In the process, they found a way to declare the entire ballot initiative mechanism in Mississippi is broken beyond repair. Despite what the “I hate to say I told you so” crowd within the legislature is claiming now I’m not willing to grant immunity from blame or culpability for this mess to any of the three branches of government in the Magnolia State. The legislature, after all, from 2003 to 2015, made at least six unsuccessful attempts to amend section 273 to reflect the new reality of four congressional district and avert just this sort of miscarriage. Subsequently, they failed and failed again to pass a statute establishing a medical Cannabis program and they failed again to get it done right earlier this very year. And whether you agree with the Supreme Court’s decision from Friday, it’s impossible to overlook the strength of the voters’ intent when they rallied behind a 74% favorable decision supporting medical Cannabis. Courts considering Constitutional decisions regularly probe the legislative intent when looking to discern the motivations behind a given decision of the legislative body. But this time, the people stepped in to act for a legislature too paralyzed by fear, arrogance or ignorance to deliver what it has been so obvious that the governed have demanded. Their “legislative intent” or “civic intent,” for lack of a better term, was totally dismissed.

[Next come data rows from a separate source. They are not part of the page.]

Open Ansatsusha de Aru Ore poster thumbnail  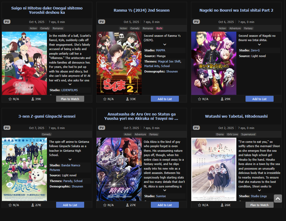point(119,169)
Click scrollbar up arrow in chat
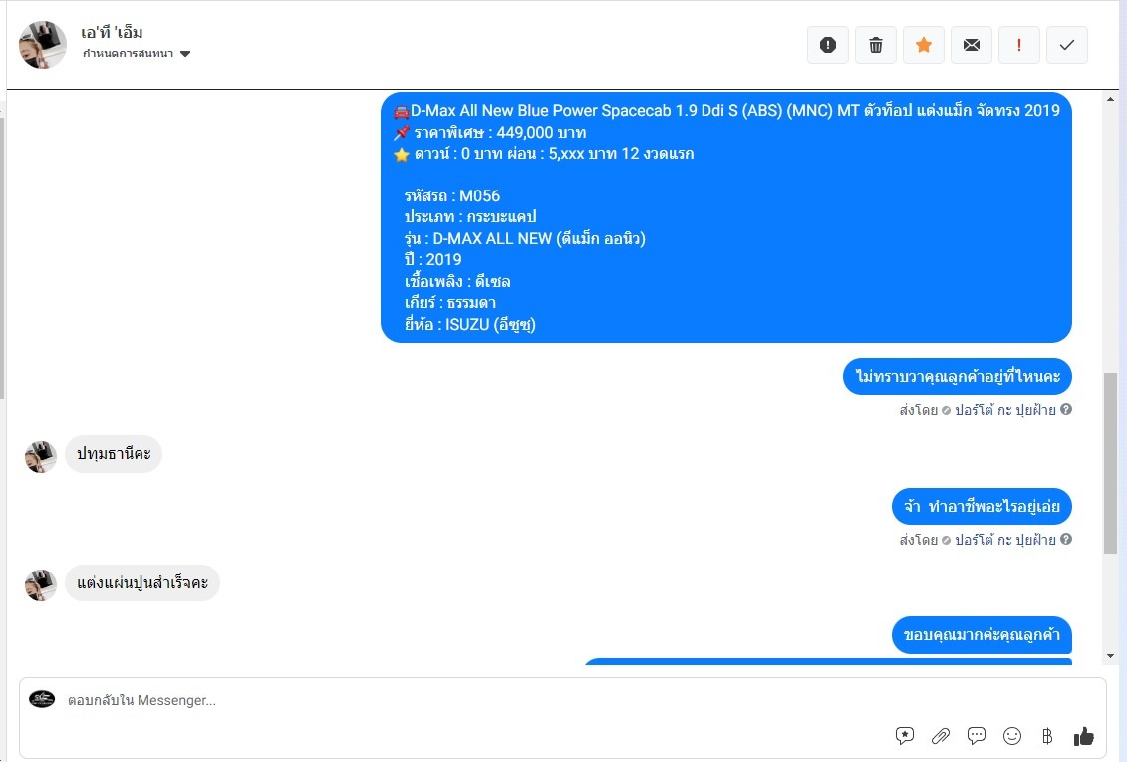 pos(1111,99)
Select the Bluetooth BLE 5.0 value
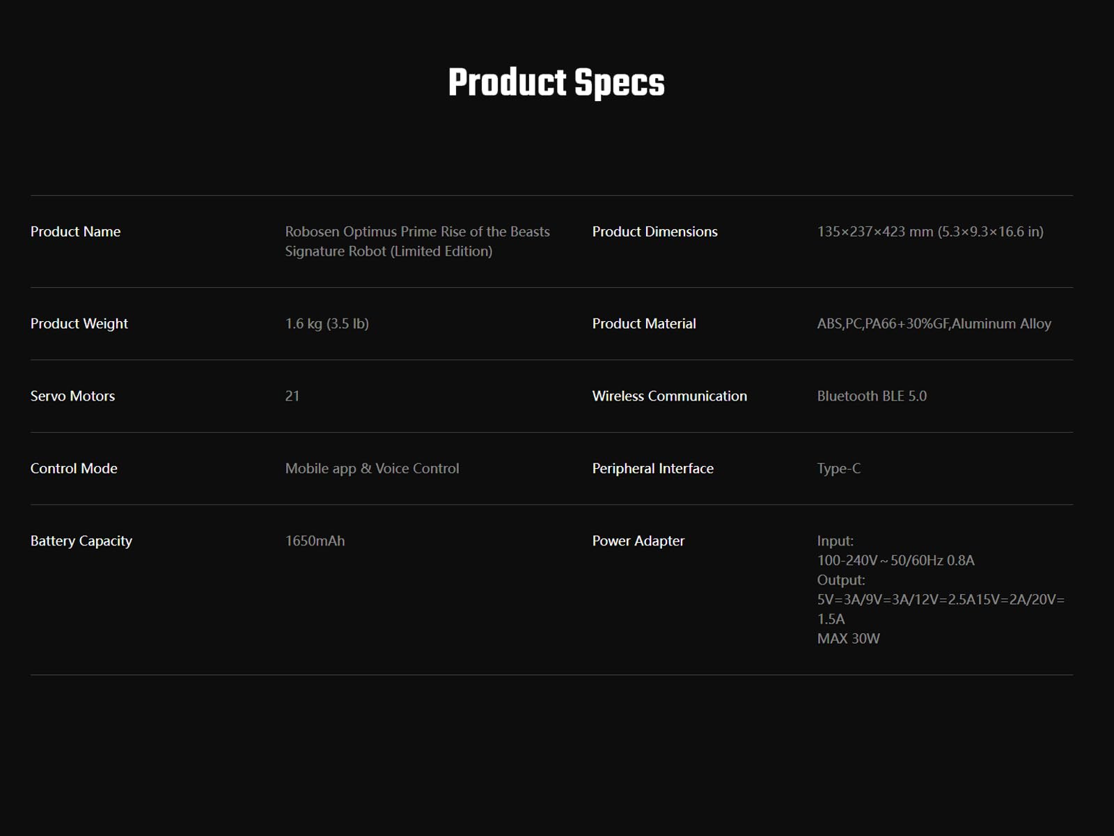This screenshot has width=1114, height=836. (872, 396)
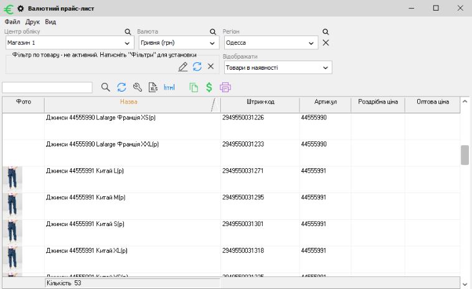Clear the Регіон field with the X button
The image size is (472, 289).
326,43
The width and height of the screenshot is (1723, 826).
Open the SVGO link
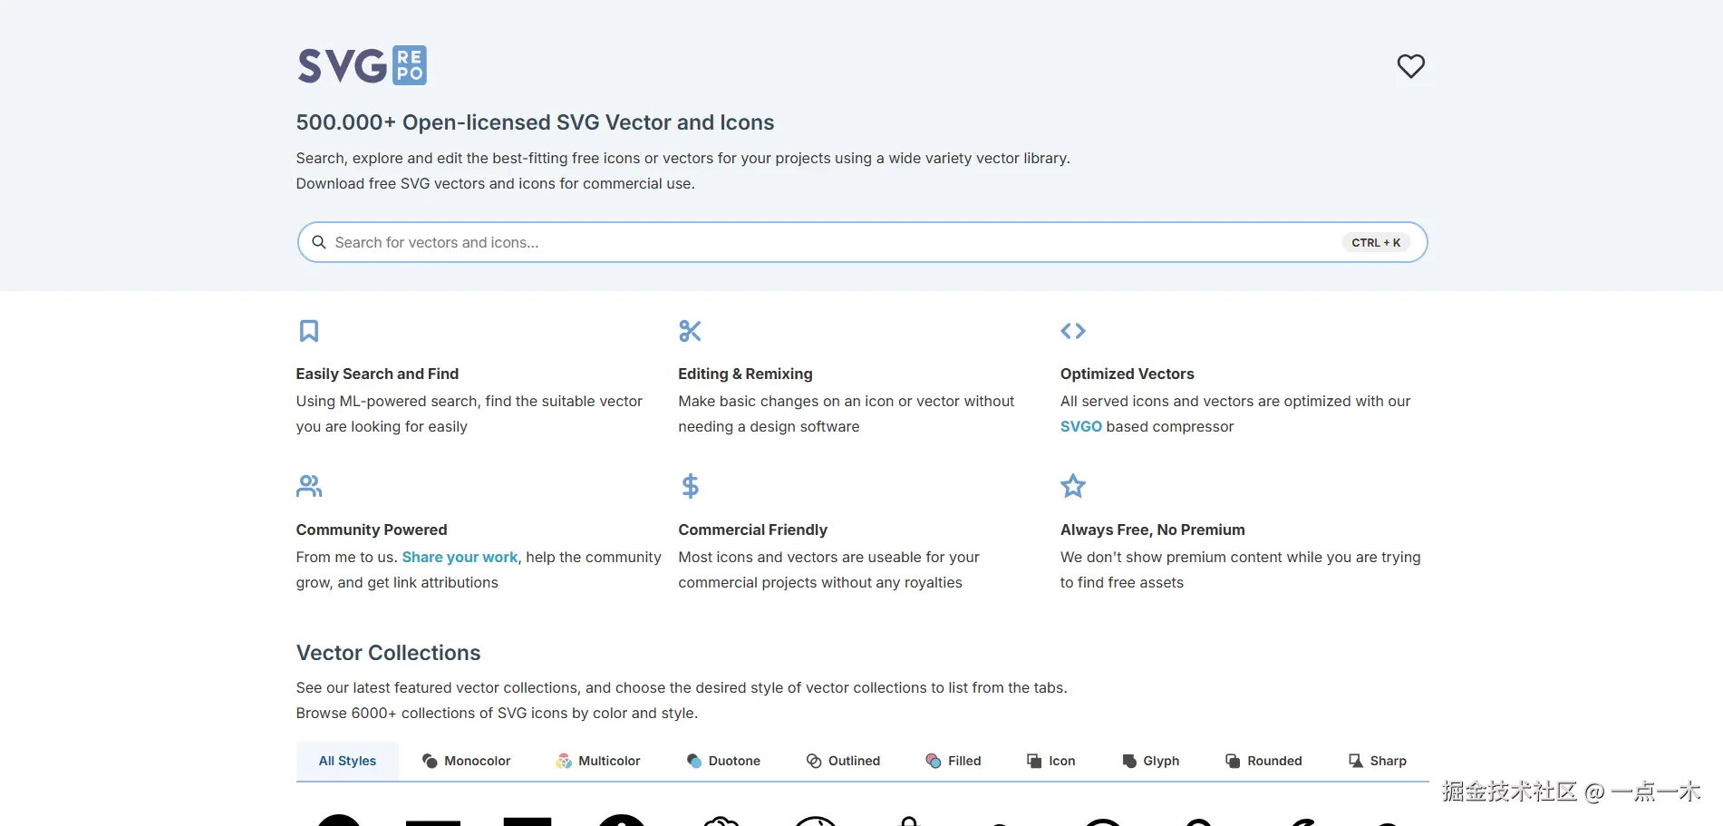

In the balancing of interests, the needs, the wants and the will of the people was assigned very little value despite the lip service of the majority. And so, sadly the long lineage and gut wrenching reality of elite control of Dixie is that of persistent disdain. The elites have again spoken forcefully against self governance and against any meaningful extension of the franchise to the overwhelming democratic majority. They dismissed the case on an odd technicality that could have and should have been repaired, but that didn’t need to be in order to grant to the people that which would rightly be theirs in any properly functioning democracy. The Justices themselves in footnote #3 wrote, “We note here that the state of Mississippi has not adopted a congressional districting plan since 1991. It has failed, over the last twenty years, to account for the loss of a congressional district and has never adopted a four district plan. The present four-district plan was adopted by a three-judge panel of the federal United States District Court for the Southern District of Mississippi when the Legislature failed to act.” Next up is last up, Governor Tate Reeves. If he doesn’t call a special session to address the medical Cannabis question, then all three branches will have failed the patients and the people of Mississippi. I’m not holding my breath, but I’m also not giving up yet either. After all, if you’re in with the 74% and you still can’t have your say, you’d be a fool to walk away and give up. Our demands merely have to grow louder and more persistent. Now is no time to quit.